§ WORK INSTRUCTION A: From the reader comments below, write out word for word the part that opens with the words containing "IMHO I think" and closes with "judges perform marriages!".
§ WORK INSTRUCTION B:
Answer these questions using the reader comments below:
(i) Under the comment that quotes the judge, what do some judges charge to perform ceremonies?
(ii) Which state does the comment by Sargon Bighorn name?
(iii) In the comment about Social Security, to what age would one of the sister wives likely live?

§ SOURCE EXTRACT:

    I hope she also continues to uphold the position until polygamist families can also get married. I’ve evolved on polygamy. I may not like it. I may think the women are stupid, but… all the “sister wives” should get the same benefits if they have to sleep with these ridiculous turds.

  10. Sargon Bighorn says

    IF There is NO STATE LAW in Texas protecting “sexual orientation” she has no obligation to do so. I suspect the state of Texas does not protect a citizen based on their sexual life style be it str8 or Gay. Nothing wrong being done.

  11. says

    @Rin: Polygamy, were it to become widespread, would destroy Social Security. If a dozen sister wives each get survivor benefits then the payout would far exceed the pay-in of their one husband. Even if you divided it among the living sister wives, the actuarial reality is that one of them would live to be 100 or older (and she might be decades younger than her once-alive husband), so they/she could get 80+ years of survivor benefits for his few years of work.

  12. Sean in Dallas says

    Idiots who thinks a judge has a sworn duty to perform marriages: look into it before you go showing your ignorance to the world.

    Unless you are Freeper trolls, in which case, please do keep commenting.

  13. dsp says

    IMHO I think what she is doing is good. She is not saying I wont marry that heterosexual baptist couple but will narry that heterosexual catholic couple. She is not going to marry any couples whatsoever. I think it is a good move on her part. And public employee or not as you say, y’all need to know, not all judges perform marriages!

  14. acorlando says

    She has the right to perform (or not to perform) marriages as she chooses. Is suspect. however, in Texas there may be political remifications to her decision.

    All that said, she is one beautiful human being.

  15. dsp says

    In her own words: “Performing marriage ceremonies is not a duty that I have as the Presiding Judge of a civil district court. It is a right and privilege invested in me under the Family Code.

    I choose not to exercise it, as many other Judges do not exercise it. Because it is not part of our duties, some Judges even charge a fee to perform the ceremonies.”

    That is how it works! She doesn’t
    have to marry anyone!

  16. Mike C. says

    I don’t care if she isn’t even professionally obligated to perform marriages, I think her decision is bitter and mean-spirited. I like to think that our spokespeople and activists in positions of influence can be better than wanting to dole out their anger on loving straight couples. Presumably, many of the people who would have requested a marriage license from Parker are straight allies. This sounds like the guy who refused to go weddings until gays had the right to marry; he was either mean-spirited, or cheap.

(Stored dataset entries)
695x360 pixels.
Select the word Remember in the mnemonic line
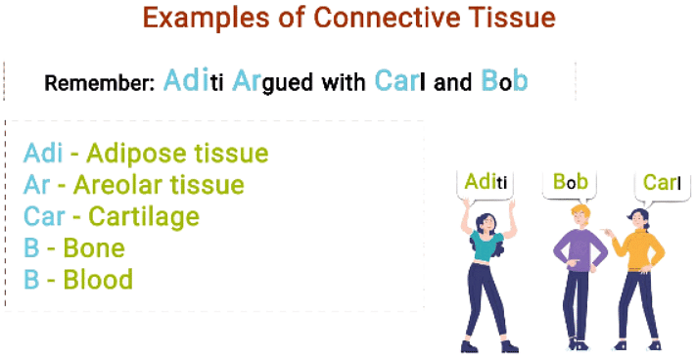pyautogui.click(x=99, y=83)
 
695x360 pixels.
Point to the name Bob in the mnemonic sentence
pyautogui.click(x=504, y=81)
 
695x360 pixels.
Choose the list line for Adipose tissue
pyautogui.click(x=145, y=154)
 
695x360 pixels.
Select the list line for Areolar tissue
pyautogui.click(x=133, y=185)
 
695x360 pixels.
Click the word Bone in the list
pyautogui.click(x=93, y=248)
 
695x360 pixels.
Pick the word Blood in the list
pyautogui.click(x=98, y=280)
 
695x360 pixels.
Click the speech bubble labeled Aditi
pyautogui.click(x=486, y=183)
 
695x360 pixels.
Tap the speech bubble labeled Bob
pyautogui.click(x=570, y=183)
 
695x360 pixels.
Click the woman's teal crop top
pyautogui.click(x=487, y=248)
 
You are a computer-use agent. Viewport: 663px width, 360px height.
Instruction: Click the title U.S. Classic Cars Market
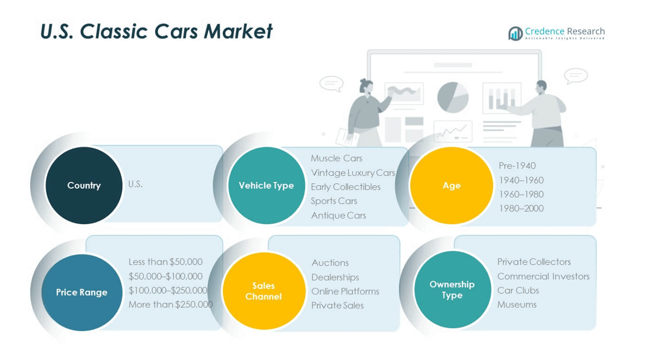pyautogui.click(x=156, y=31)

§ RESPONSE AREA A:
IMHO I think what she is doing is good. She is not saying I wont marry that heterosexual baptist couple but will narry that heterosexual catholic couple. She is not going to marry any couples whatsoever. I think it is a good move on her part. And public employee or not as you say, y’all need to know, not all judges perform marriages!

§ RESPONSE AREA B:
(i) A fee.
(ii) Texas.
(iii) 100 or older.